Naturel, Jean
Biographie
Né vers 1805 à Espalem (Haute-Loire). Maçon. Il s’illustra à la Grève, au Louvre, aux Tuileries et au Palais-Royal. Il servit dans la garde nationale mobile les jours suivant la révolution. Il déposa un dossier à la Commission des Réclamants ([ancien] IXe arrondissement), sise 10, rue Bourg-Labbé puis 6, rue Dalayrac, afin d’obtenir la Croix de Juillet et un secours. Le 29 novembre 1831, il expliquait qu’il était sans travail depuis dix mois, désormais sans pain et n’avait jamais rien réclamé. Il sollicitait d’être secouru sur les fonds de ceux qui avaient été renvoyés des secours parce que touchant dans deux mairies différentes. Il joignait à sa demande le certificat suivant : « Je, soussigné, principal locataire d’une maison n° 14, rue aux Fèves et logeur en garni, certifie que le nommé Jean Naturel, garçon maçon, demeure chez moi depuis longtemps, que c’est un jeune homme de bonnes vie et mœurs, qu’il a pris une part très active dans les affaires des 27, 28 et 29 juillet, comme aussi dans la prise de Rambouillet, que depuis ce temps il n’a cessé de monter la garde et n’a pu se livrer à aucun travaux, qui d’ailleurs lui manquent dans ce moment.
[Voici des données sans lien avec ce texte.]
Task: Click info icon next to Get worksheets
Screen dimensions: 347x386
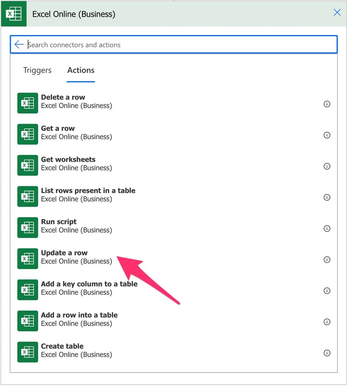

Sous tous ces rapports, il mérite la bienveillance des autorités dépositaires des dons faits aux défenseurs de nos libertés. » Signé, le 7 août 1830 : Chaulia ; Delarue, propriétaire, demeurant 14, rue aux Fèves, qui le recommandait « aux bontés des autorités ». Il était indiqué sur les fiches de la Commission comme étant dans une position très malheureuse. Il demeurait 14, rue aux Fèves dans l’île de la Cité en 1831. Archives de la préfecture de police AA 405.